Al fin y al cabo, los resultados anteriores no garantizan lo que sucederá en el futuro, pero sí ofrecen una valiosa guía
A la hora de fijar los márgenes de la NBA, los corredores de apuestas se basan en gran medida en los datos, y los resultados anteriores desempeñan un papel fundamental en la determinación de esas cifras. El historial reciente de un equipo —tanto en victorias como en derrotas— ayuda tanto a las casas de apuestas como a los apostantes a comprender cómo podría desarrollarse un partido.
Uno de los factores clave es el estado de forma de un equipo en los últimos 5 a 10 partidos. Una racha positiva suele traducirse en márgenes más ajustados, sobre todo si el equipo supera el margen de forma constante. Por el contrario, un equipo en mala racha o que sufra lesiones puede ver márgenes más amplios, incluso si su balance general es sólido.

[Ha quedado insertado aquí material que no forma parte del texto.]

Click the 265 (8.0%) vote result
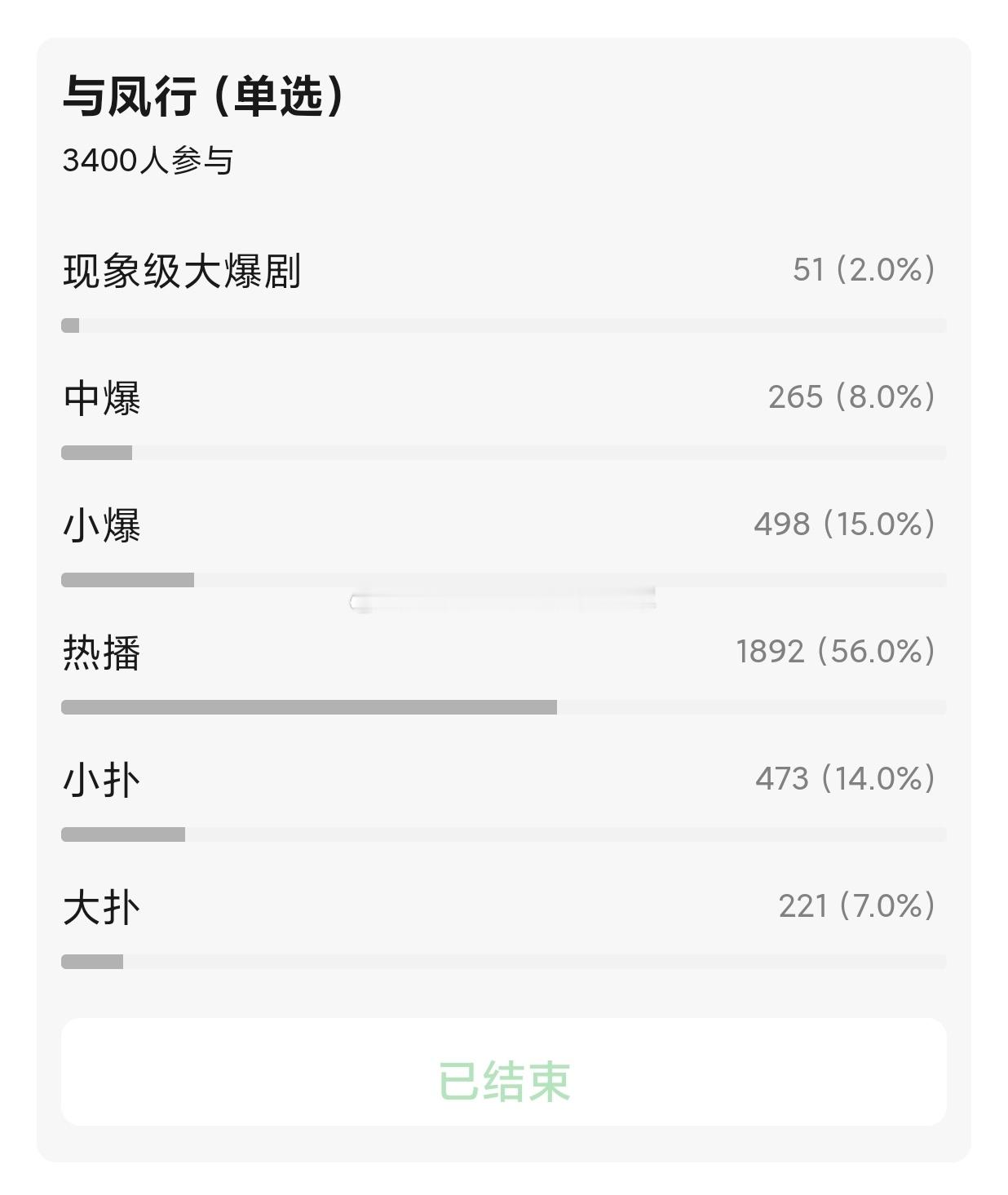Viewport: 1008px width, 1195px height. 851,397
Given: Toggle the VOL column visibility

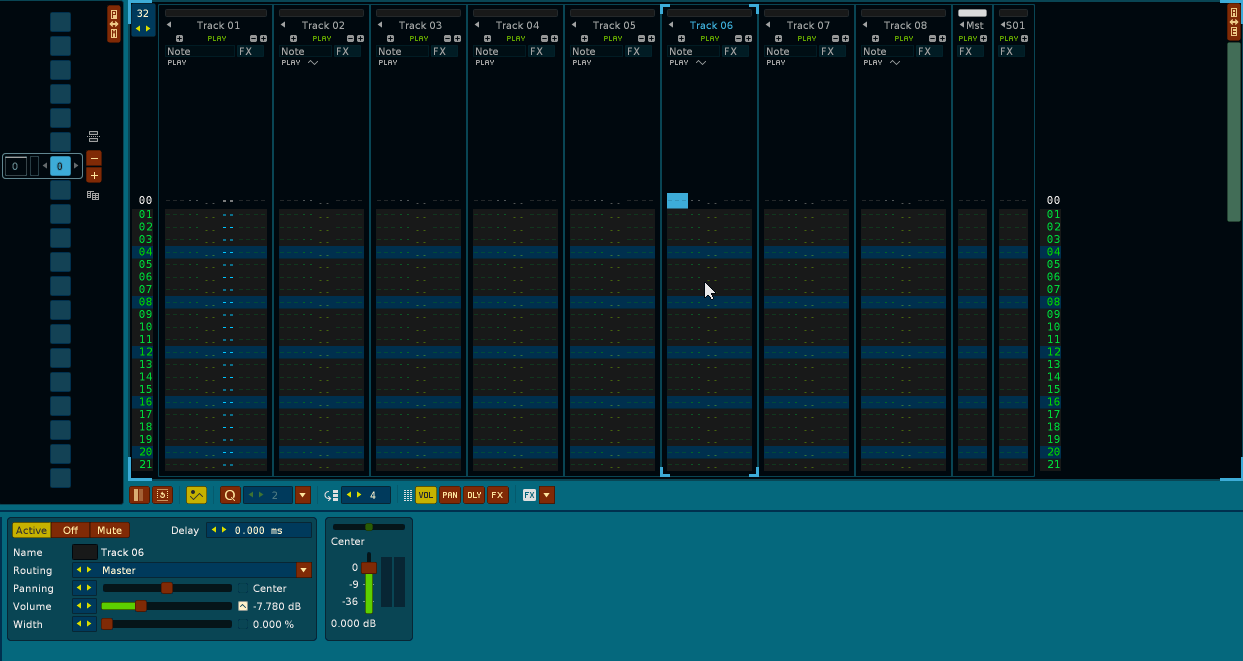Looking at the screenshot, I should [426, 495].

Los apostantes prestan mucha atención a tendencias como el rendimiento de un equipo en casa frente al de fuera, o cómo les ha ido contra rivales similares.
El historial de enfrentamientos directos también es importante. Si un equipo ha tenido dificultades repetidamente contra un rival concreto —incluso a lo largo de varias temporadas—, ese historial puede influir en el margen de apuestas. Por ejemplo, si el equipo A ha vencido al equipo B en sus últimos seis enfrentamientos y ha cubierto el margen en todos ellos, las casas de apuestas podrían ajustar ligeramente la línea a favor del equipo A, aunque sobre el papel los equipos parezcan estar igualados hoy.
Otro detalle clave es el rendimiento de los equipos en partidos consecutivos o tras un descanso prolongado. Los equipos que vienen de varios días de descanso pueden rendir mejor, lo que podría alterar el margen de apuestas. Por otro lado, el cansancio derivado de los desplazamientos o de un calendario apretado puede afectar al rendimiento, especialmente en la segunda noche de un partido consecutivo.
Las cuotas de las apuestas también reflejan la percepción del público, que a menudo se ve influida por los resultados recientes. Una victoria espectacular o un tiro sobre la bocina pueden hacer que un equipo parezca más dominante de lo que realmente es, lo que eleva los márgenes de ventaja más allá de lo que justificaría su rendimiento por sí solo.